Extrait du document
----

J'ai commencé à étudier ce glacier en 91.
On a mis des balises.
Parce que les petits glaciers sont plus sensibles.
A l'époque, c'était une station de ski importante.
On avait là entre 4 et 6 hectares de glacier.
- Chacaltaya était la seule station de ski de Bolivie.
A plus de 5300m d'altitude, c'était aussi la piste de ski la plus haute du monde.
La disparition du glacier est-elle liée à des conditions locales, ou est-elle le signe précurseur d'un phénomène de grande ampleur?
- Avec les données qu'on avait en 91, on pensait que ce glacier aurait disparu en 2015, 2020, peut-être...
Et c'est allé beaucoup plus vite.
Et comme 80% des glaciers de la cordillère Royale ont à peu près cette taille, on s'attend à ce que beaucoup disparaissent.
- Les glaciers sont dans ces régions d'une importance capitale pour la biodiversité, l'approvisionnement en eau potable, l'irrigation et l'énergie hydroélectrique.
Leur disparition serait catastrophique pour la faune, la flore et les populations locales.
Depuis plus de 20 ans, Bernard Francou et son équipe tentent d'élucider les causes du recul des glaciers andins.
Leur enquête se déroule à plus de 6000m d'altitude.

----

Données fournies
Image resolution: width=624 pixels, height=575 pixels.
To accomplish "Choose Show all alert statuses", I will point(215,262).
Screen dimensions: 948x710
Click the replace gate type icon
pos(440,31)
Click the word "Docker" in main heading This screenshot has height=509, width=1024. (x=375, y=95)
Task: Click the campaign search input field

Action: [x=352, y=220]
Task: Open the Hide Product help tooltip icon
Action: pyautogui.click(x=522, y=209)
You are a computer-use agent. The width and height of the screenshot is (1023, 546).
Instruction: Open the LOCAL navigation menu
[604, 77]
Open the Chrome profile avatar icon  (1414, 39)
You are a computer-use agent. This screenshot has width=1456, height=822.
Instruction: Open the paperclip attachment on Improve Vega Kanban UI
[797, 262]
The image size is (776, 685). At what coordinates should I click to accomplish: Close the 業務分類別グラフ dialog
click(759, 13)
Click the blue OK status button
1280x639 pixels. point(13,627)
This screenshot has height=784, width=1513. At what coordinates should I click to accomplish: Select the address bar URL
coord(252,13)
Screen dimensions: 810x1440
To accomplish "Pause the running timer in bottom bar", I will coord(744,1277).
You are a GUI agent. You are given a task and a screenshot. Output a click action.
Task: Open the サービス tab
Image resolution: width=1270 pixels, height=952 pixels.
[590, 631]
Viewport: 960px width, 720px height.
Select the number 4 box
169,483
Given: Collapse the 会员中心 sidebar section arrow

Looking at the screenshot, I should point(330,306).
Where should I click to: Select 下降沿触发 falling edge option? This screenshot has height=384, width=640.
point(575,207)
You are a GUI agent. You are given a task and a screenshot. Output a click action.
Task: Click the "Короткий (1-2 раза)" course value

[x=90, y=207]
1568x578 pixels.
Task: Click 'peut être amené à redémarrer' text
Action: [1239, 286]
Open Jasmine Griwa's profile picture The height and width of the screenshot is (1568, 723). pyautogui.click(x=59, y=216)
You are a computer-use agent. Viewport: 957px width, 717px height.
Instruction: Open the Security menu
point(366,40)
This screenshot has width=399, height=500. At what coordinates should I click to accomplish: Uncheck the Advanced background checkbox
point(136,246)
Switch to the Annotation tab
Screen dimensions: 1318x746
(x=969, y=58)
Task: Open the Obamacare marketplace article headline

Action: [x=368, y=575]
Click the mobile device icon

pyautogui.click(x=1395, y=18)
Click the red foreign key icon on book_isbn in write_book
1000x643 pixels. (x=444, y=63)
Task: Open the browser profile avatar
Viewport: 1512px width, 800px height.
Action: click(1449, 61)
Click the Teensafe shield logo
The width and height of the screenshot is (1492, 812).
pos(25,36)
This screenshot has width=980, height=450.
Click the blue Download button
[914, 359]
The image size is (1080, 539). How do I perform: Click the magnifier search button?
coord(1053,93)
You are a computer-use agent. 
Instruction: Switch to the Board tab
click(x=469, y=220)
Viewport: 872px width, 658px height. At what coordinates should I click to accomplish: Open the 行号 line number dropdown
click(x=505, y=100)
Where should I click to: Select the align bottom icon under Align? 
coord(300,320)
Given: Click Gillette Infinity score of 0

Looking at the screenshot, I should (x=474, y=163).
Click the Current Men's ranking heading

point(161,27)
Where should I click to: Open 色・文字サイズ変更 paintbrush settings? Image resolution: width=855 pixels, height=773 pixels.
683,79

----

Travail à faire
1) Les affirmations suivantes concordent-elles avec l'extrait sur le glacier de Chacaltaya ? (a) Chacaltaya était la seule station de ski de Bolivie. (b) Le glacier a disparu moins vite que ce que laissaient prévoir les données de 91. (c) Environ 80 % des glaciers de la cordillère Royale ont à peu près la taille de ce glacier. Répondez par oui ou par non pour chacune, en citant les mots décisifs du texte.
2) Reprenez le passage de l'extrait sur le glacier de Chacaltaya qui commence par « Et c'est allé » et se termine par « des glaciers andins. », en substituant « dramatique » à « catastrophique ».

Corrigé
1)
(a) Oui : « Chacaltaya était la seule station de ski de Bolivie. »
(b) Non : « Et c'est allé beaucoup plus vite. »
(c) Oui : « 80% des glaciers de la cordillère Royale ont à peu près cette taille »

2)
Et c'est allé beaucoup plus vite.
Et comme 80% des glaciers de la cordillère Royale ont à peu près cette taille, on s'attend à ce que beaucoup disparaissent.
- Les glaciers sont dans ces régions d'une importance capitale pour la biodiversité, l'approvisionnement en eau potable, l'irrigation et l'énergie hydroélectrique.
Leur disparition serait dramatique pour la faune, la flore et les populations locales.
Depuis plus de 20 ans, Bernard Francou et son équipe tentent d'élucider les causes du recul des glaciers andins.